Gateway overload: When ALL providers timeout simultaneously, the problem is the gateway, not the providers. The Node.js event loop gets saturated by stuck delivery-queue entries, skills-remote probes to offline nodes, Gemini CLI OAuth cycling, and concurrent cron pile-ups. The providers respond fine -- the gateway can't process the responses before its own timeout fires.
Stuck delivery queues: Files in ~/.openclaw/delivery-queue/ that will never succeed (wrong channel, message too long) create an infinite retry loop on every restart. Move to failed/ to stop the loop.
Gateway restart: Never use openclaw gateway restart on macOS -- it races with the LaunchAgent's KeepAlive: true and spawns duplicate processes. Use launchctl kickstart -k gui/$(id -u)/ai.openclaw.gateway instead.
Remote Ollama on macOS: OpenClaw cannot connect to remote Ollama over LAN. Two bugs stack: hardcoded 127.0.0.1:11434 for discovery + macOS LaunchAgent sandbox blocks private IPs. Fix: reverse SSH tunnel from the Ollama machine.
Failover chain ordering: Direct-API providers (Anthropic, Google API key) go before proxy providers (KiloCode, OpenRouter). Proxies are SPOFs -- when the proxy degrades, ALL models through it fail simultaneously.
Cron thundering herd: Set cron.maxConcurrentRuns: 1 and stagger schedules. Three jobs firing at :00 will saturate the event loop.
Context bloat cascade: When contextTokens is unset (defaults to unlimited), the main session accumulates conversation history until no provider can respond in time. Each provider in the fallback chain gets the same oversized payload and times out in sequence. Fix: contextTokens: 100000, timeoutSeconds: 180, reserveTokensFloor: 32000.
CLI gotchas: cron edit exists, cron update does not. models fallbacks has add/remove/clear/list but no set. KiloCode model IDs use dots, not dashes. SSH non-interactive sessions miss PATH.
This skill gets better the more you use it. Fork the repo and maintain your own version. After every session where the skill helps you troubleshoot or configure something, ask your AI tool:
Did we learn anything this session that should be updated in the skill? Any CLI commands that didn't work as documented, troubleshooting steps that were missing, or advice that was wrong?

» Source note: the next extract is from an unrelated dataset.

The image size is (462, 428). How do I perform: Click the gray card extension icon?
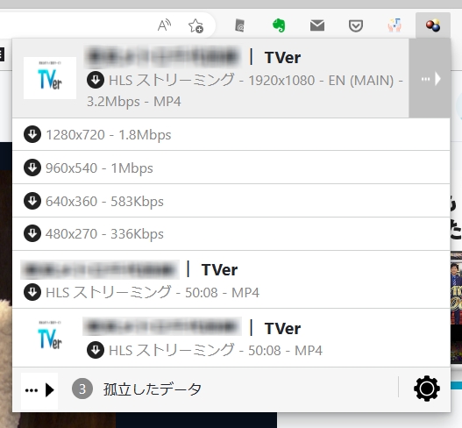(240, 25)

The skill already has a built-in continuous improvement workflow (Section 12 in SKILL.md). It tracks when to update, what to update, and how to version bump. But it only works if you actually let it update itself after real-world use.

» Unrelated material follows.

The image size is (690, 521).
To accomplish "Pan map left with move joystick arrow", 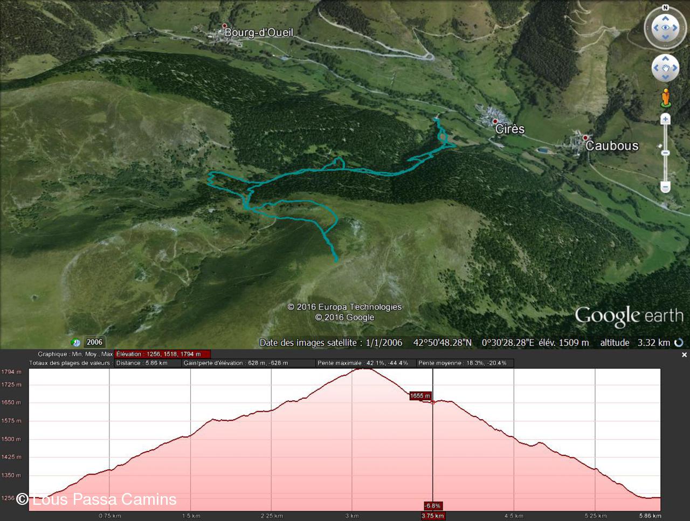I will 656,68.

Your deployment is unique. The providers you use, the cron jobs you run, the bugs you hit -- all of that turns into knowledge that makes the skill sharper for your specific setup. Over time, your fork becomes an expert on your system.
See CHANGELOG.md for the full release history.
Full transparency: this project was built by a non-developer using AI coding assistants. The skill works and has been tested against real production OpenClaw deployments, but if you're an experienced developer, you might find things to improve.
If you know better, teach us. PRs, issues, and architectural advice are all welcome. This is open source specifically because human expertise is irreplaceable.